Sunday, 16 February 2014

52 Ancestors: Week 7: Alfred (Robert) Fairbairn (1860-1937)

My nan would have been 17 years old (I repeat, 17 years old!) when her maternal grandfather, Alfred Fairbairn, died and yet she did not even know his name or that he existed. Nan had lost her father before she was three and her mother when she was ten. It is not surprising, then, that family information had not been preserved. It took me a long time to unravel the Fairbairn family tree and it was only possible due to the information provided to me by my nan's cousin. Discoveries are still being made and I'm still finding surprises.

This week I had another surprise. A while back I had found the following newspaper article on

Birmingham Daily Post

Issue 131600

Thursday, 16 August 1900

THREE MONTHS FOR NEGLECT – Yesterday, at Smethwick, Alfred Fairbairn (39) and Selina Fairbairn (36), husband and wife, of no fixed abode, were charged with neglecting their six children. - Mr. Norton (instructed by Mr. P. Baker) prosecuted, and explained that the ages of the children ranged from fourteen years to three months. For some months past both prisoners had been addicted to drink, and had failed to provide their children with the barest necessaries of life. - Mr. Heaton said prisoners had treated their children with barbarity. -They were both sent to gaol for three months, with hard labour.

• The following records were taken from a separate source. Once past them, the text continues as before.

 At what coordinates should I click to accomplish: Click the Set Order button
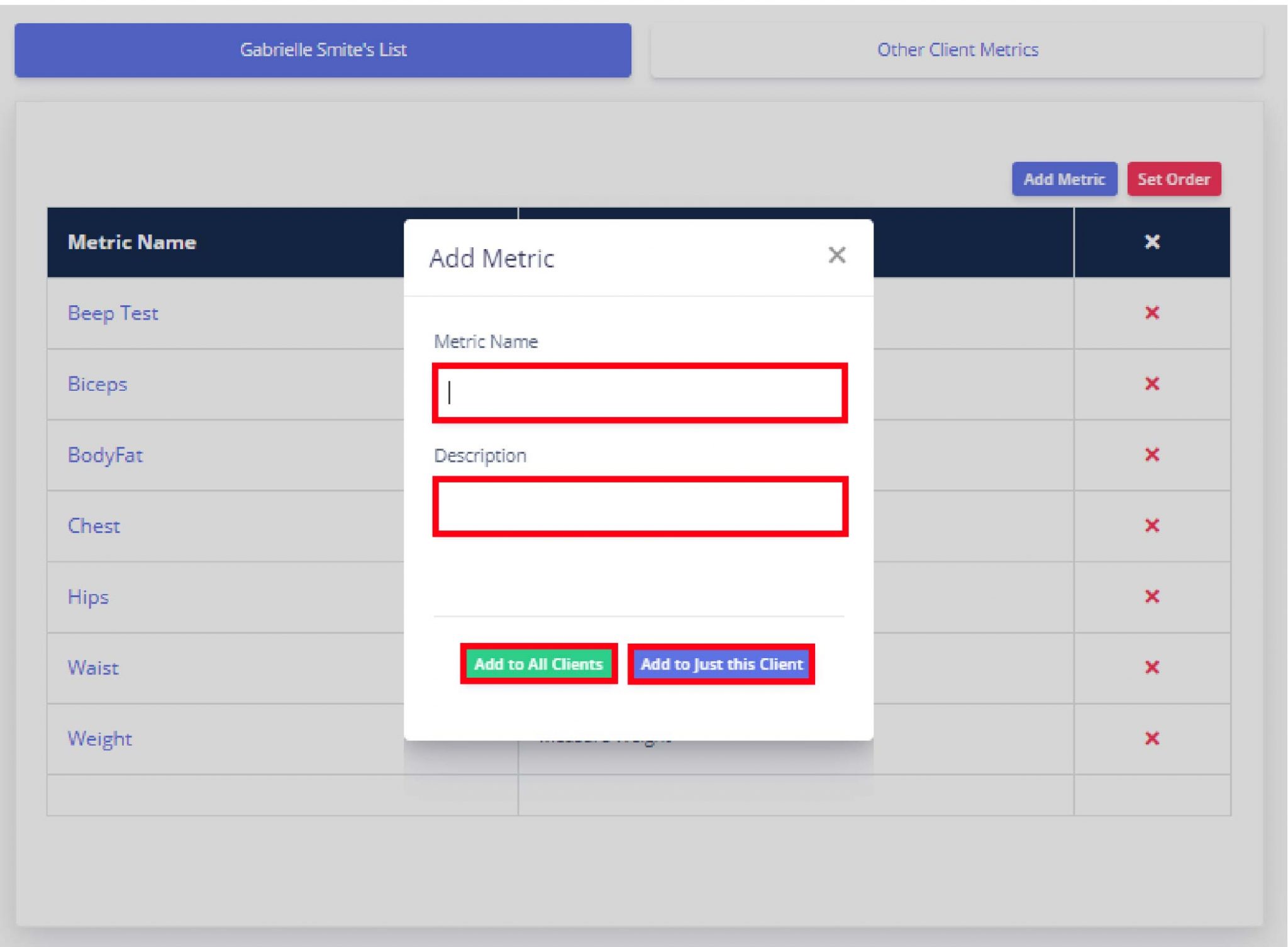(x=1175, y=179)
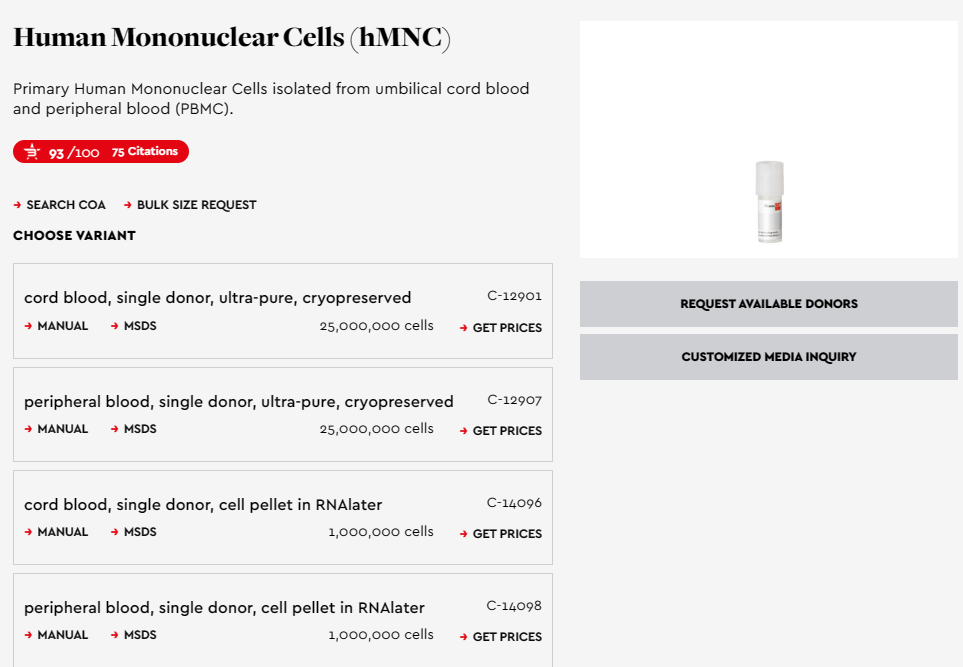Open MANUAL for C-12901 cord blood variant
The image size is (963, 667).
(57, 326)
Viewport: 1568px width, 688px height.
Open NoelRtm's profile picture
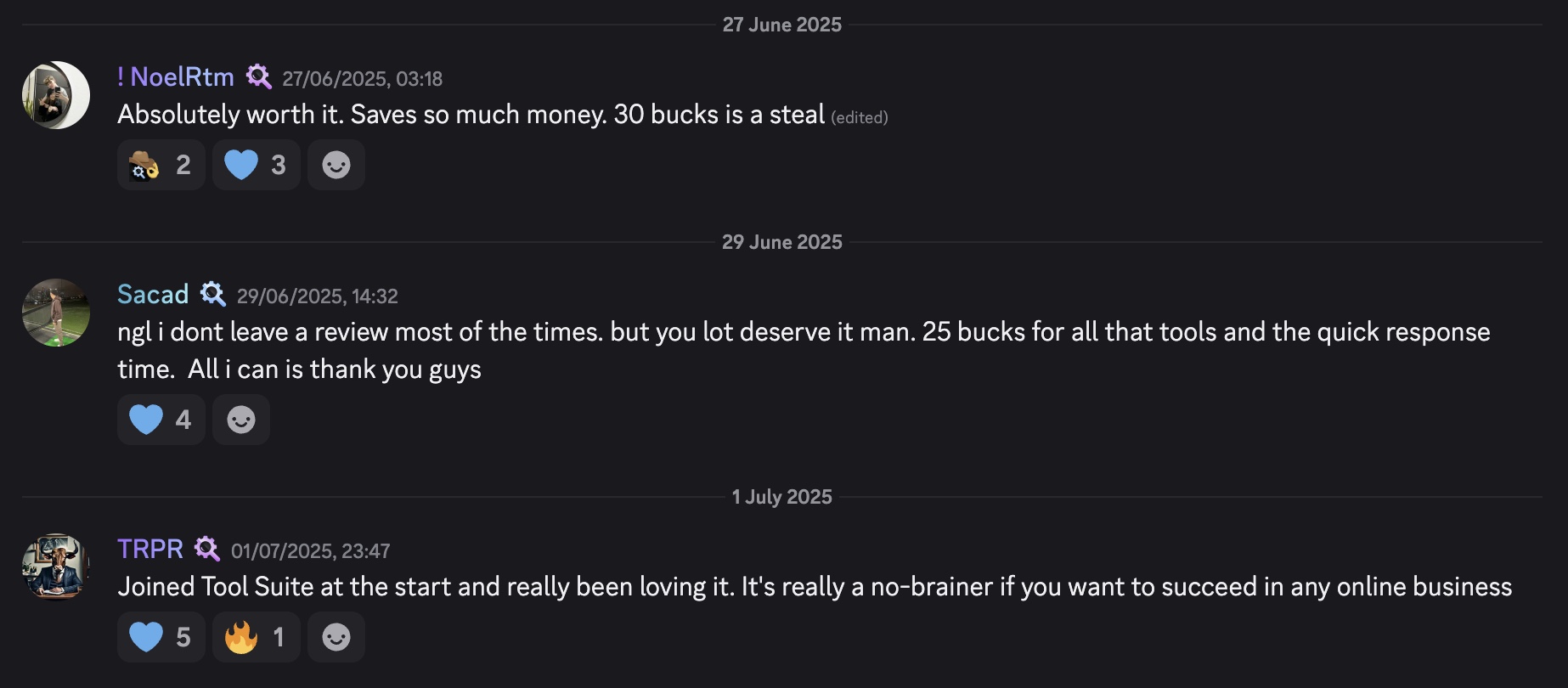tap(56, 95)
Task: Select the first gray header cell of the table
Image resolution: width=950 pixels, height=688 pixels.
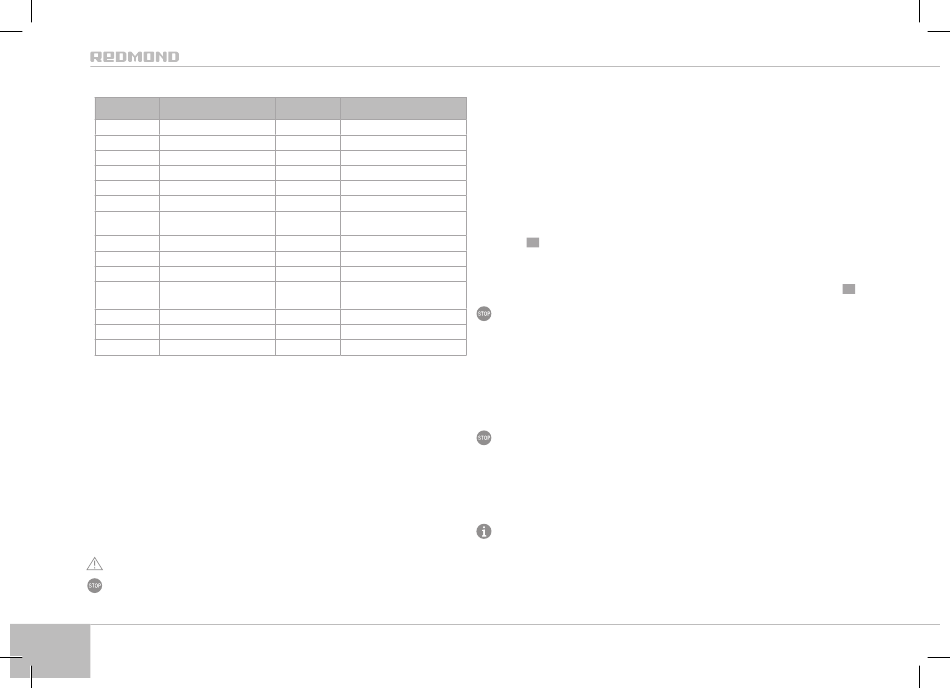Action: pos(127,108)
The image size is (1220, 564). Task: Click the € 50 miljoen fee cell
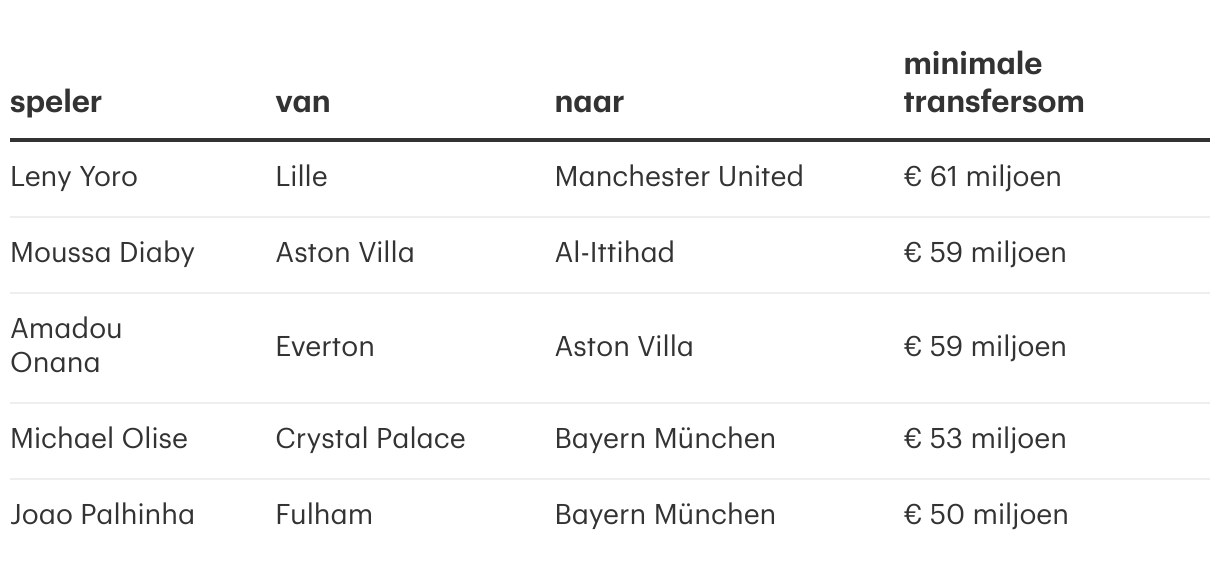(x=985, y=515)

That was a shock in itself! And also explained why my great grandmother and her siblings could be found at Kings Norton Union Cottage Homes, Shenley Fields, Worcestershire during the night of the 1901 census. I had not got around to looking into this any further and then I saw three separate references to Cottage Homes. One was a missed talk at the Birmingham and Midland Society for Genealogy, another was a mention on Twitter and the third was when I was looking through back issues of Who Do You Think You Are? Magazine at the local library. I took it as a sign.

A quick search of the Birmingham Archives catalogue showed that there were quite a few records remaining of the Shenley Fields Cottage Homes although most are closed. There were two records that were open to me – the register of deaths (1900-1945) and the Superintendent's journal (1887-1912).

So on Friday I had my first visit to Birmingham Archives at the new Library of Birmingham and very nice it was too.

I was given the Superintendent's journal covering the dates August 1900 onwards and got searching. Within a minute or two I had found a reference to five of the children being admitted to the homes prior to 18 September 1900 – just a list of their names and ages and that they had come from the workhouse.

Keziah Fairbairn aged 14 )
Emma           Do            12 )
Sam.             Do            10 ) All from workhouse
Jas.               Do              7 )
Albert           Do               5 )

I searched every page, thereafter, to see if there was an individual comment about them as there appeared to be quite a few write ups for different children and reasons particularly when the children left the home to be placed with someone. 

Then I noticed the sixth child (Ethel) being admitted, prior to 30 April 1901, again from the workhouse. She was just two years old and I need to understand why she hadn't been admitted at the same time as the rest of her brothers and sisters. Interestingly, there were another five children also admitted during that period who were only two and three years old so it may be that they were kept in the workhouse until they were this age?

On the same page it showed that all six children were discharged from the Cottage Homes. I had gone with the assumption that once they were in the Cottage Homes they would have remained there until old enough to leave but just over six months after being admitted they were taken out of the home – by their parents! Not at all what I had expected.

Sadly, Selina died in the Workhouse Infirmary, Selly Oak in October 1903 and Alfred died years later in September 1937 at 1a Raddlebarn Road, Selly Oak (a euphemism for the hospital). 

And now I am left with even more questions.


Update having just taken out a month's subscription with Find My Past I now have more meat for the bones - the family 'had been sleeping in fields and outhouses for months'.

Worcestershire Chronicle

Saturday 18 August 1900

BARBAROUS CONDUCT OF PARENTS. The Smethwick Magistrates, on Wednesday, imposed sentences of three months' hard labour each upon Alfred Fairbairn and his wife, Seline Fairbairn of no fixed abode, for neglect of their six children. The parents were addicted to drink and had failed to supply the children with even the barest necessaries.  They had been sleeping in fields and outhouses for months, and when the police took charge of them they were wet through, and in a famishing condition.  The Bench considered there was not one redeeming feature, and characterised the parents' conduct as barbarous.